This practice stems from a culture that drives universities to constantly need to sell themselves. Want evidence? The Princeton Review. It literally exists to subjectively compare and rate universities, emerging from this nationwide craze for colleges to seem like every student’s one-way ticket to success.

The final travesty is that admissions officers are completely knowledgeable of the problem. Alumni relations departments keep tabs on graduates, so universities are acutely aware of how their graduates proceed after leaving school. Hundreds of studies have been released asserting that the “best” students are the ones who are personally engaged and organically motivated by their studies. I didn’t come to Duquesne because I was enthralled by security studies, in fact the major didn’t exist until my second semester, but I showed up to orientation because I wanted to discover what I wanted to study, not because of my yearning for a golden ticket.

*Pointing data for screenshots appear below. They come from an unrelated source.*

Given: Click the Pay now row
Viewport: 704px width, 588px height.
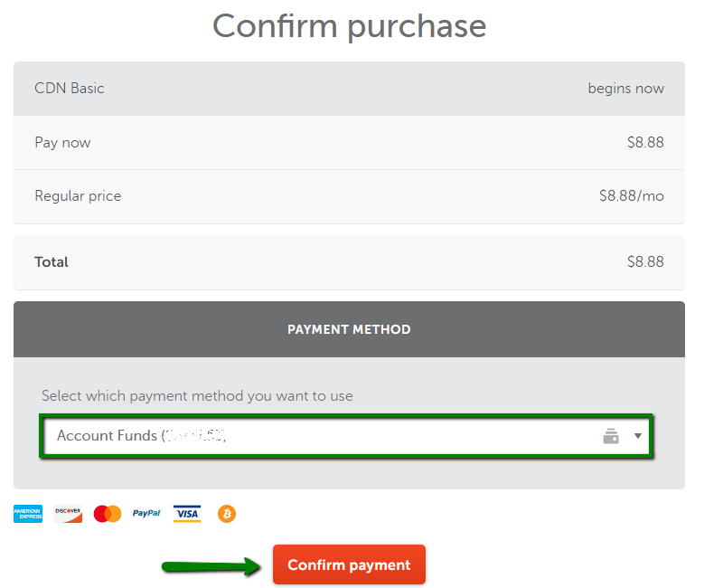Looking at the screenshot, I should (349, 143).
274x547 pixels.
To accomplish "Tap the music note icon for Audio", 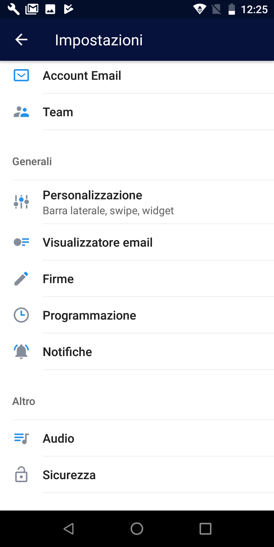I will click(21, 439).
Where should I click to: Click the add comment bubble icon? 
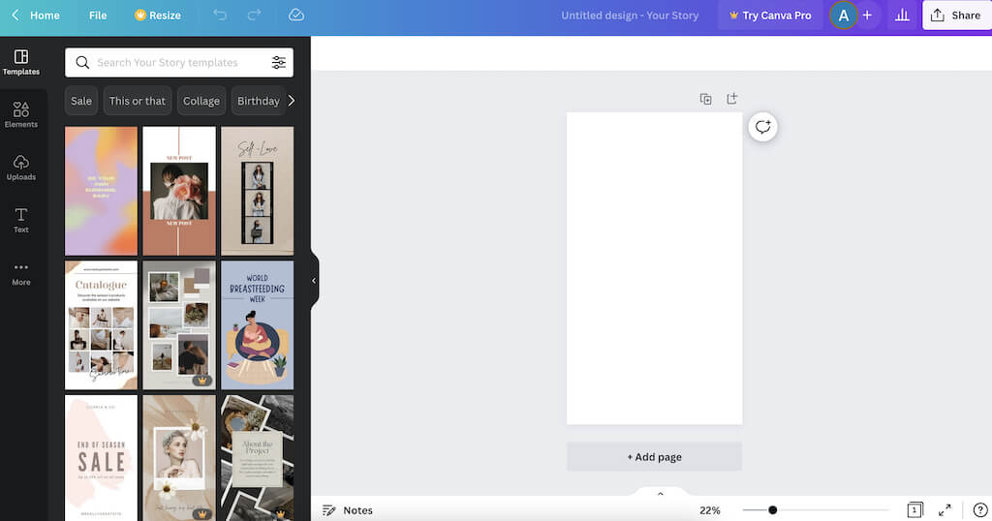[762, 127]
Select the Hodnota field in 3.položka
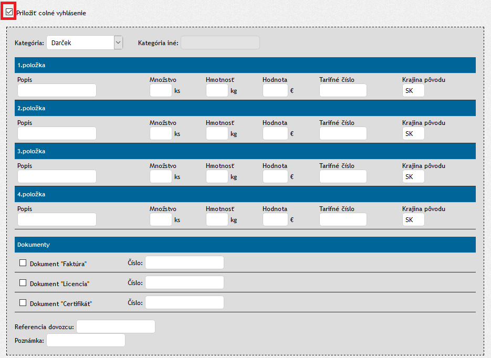This screenshot has width=491, height=358. (275, 176)
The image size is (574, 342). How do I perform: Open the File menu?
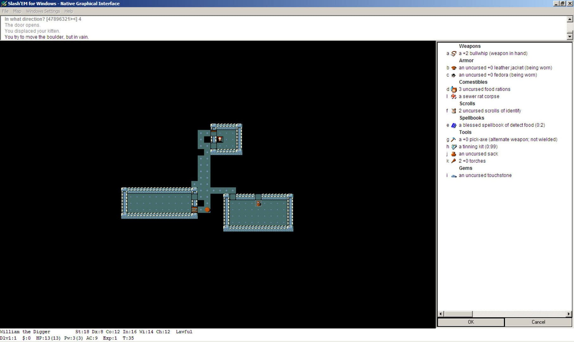coord(5,11)
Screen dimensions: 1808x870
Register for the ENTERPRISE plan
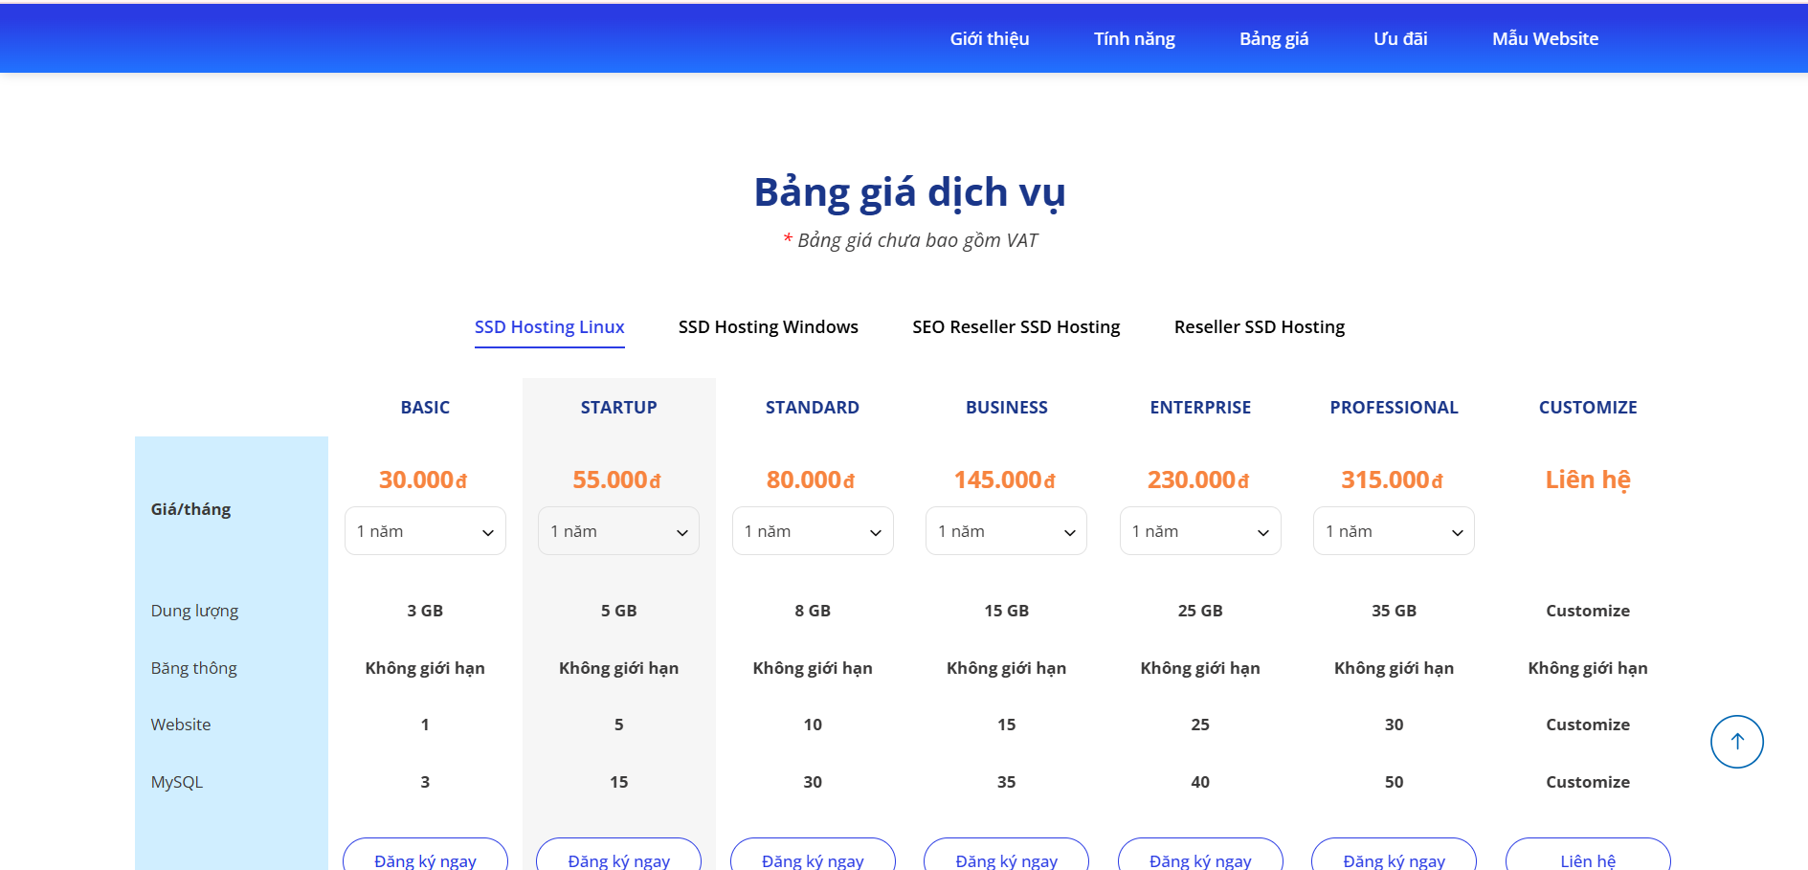pos(1200,858)
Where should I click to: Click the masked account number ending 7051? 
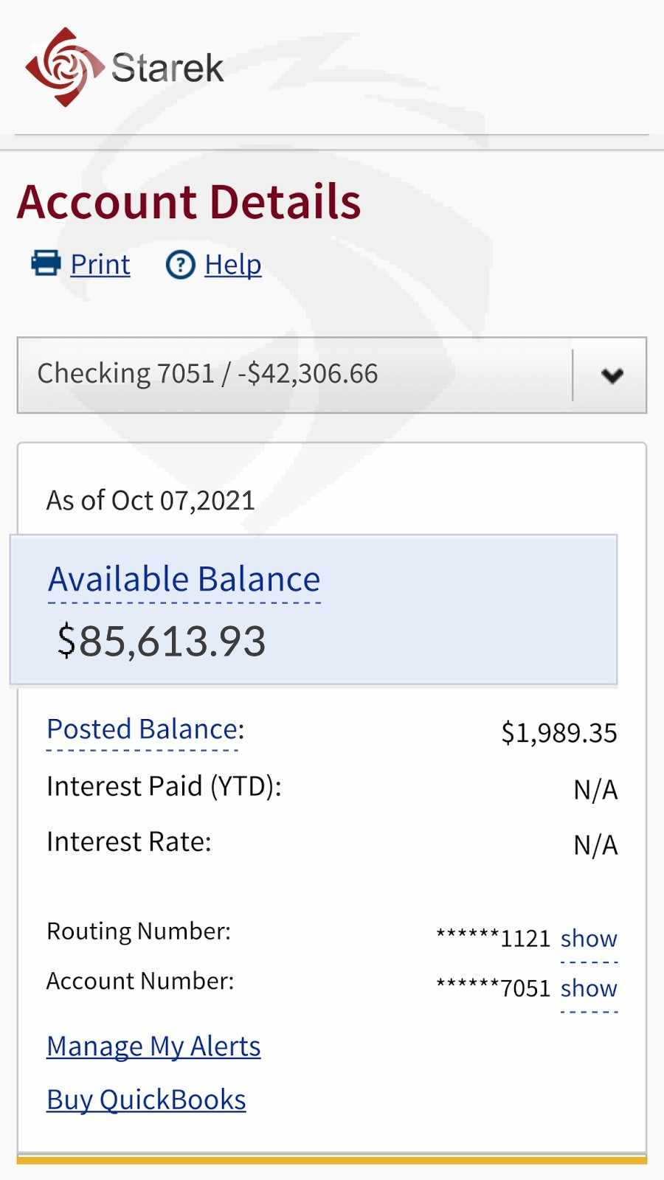pos(494,988)
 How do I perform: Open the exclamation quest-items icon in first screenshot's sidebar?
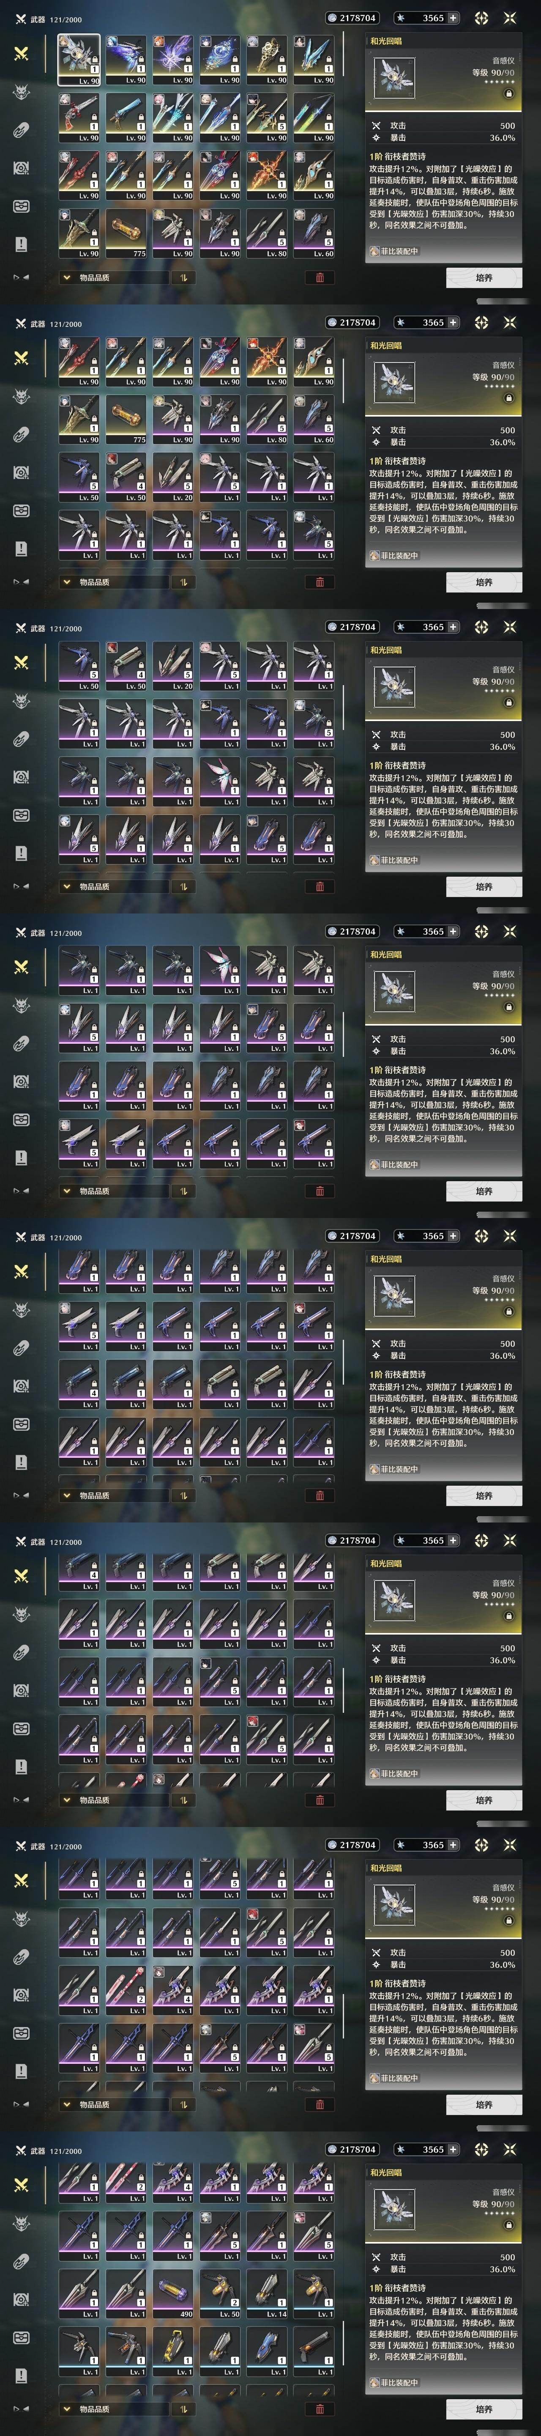coord(21,244)
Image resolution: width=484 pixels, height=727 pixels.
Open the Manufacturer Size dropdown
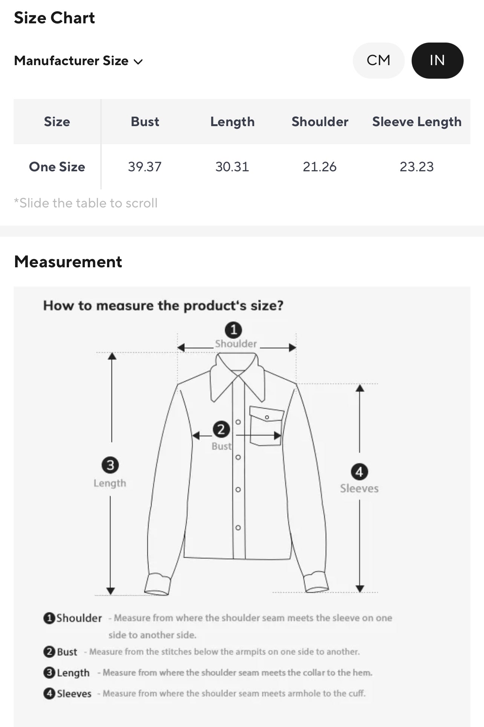[72, 61]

Universities caught in this cheating scandal will probably avoid too much damage to their reputations, but it’s high time we examine the college admissions process and its effects upon our self-esteem, motivation and overall rate of success. Our current method and its focus on competitive comparisons is holistically destructive to students everywhere.

I’m not here to say that competition itself is bad, but like most things, competition abides by the law of diminishing marginal returns. Too much competition creates an incentive to cheat the system, and in a system as subjective as education, cheating will only ruin it for everybody.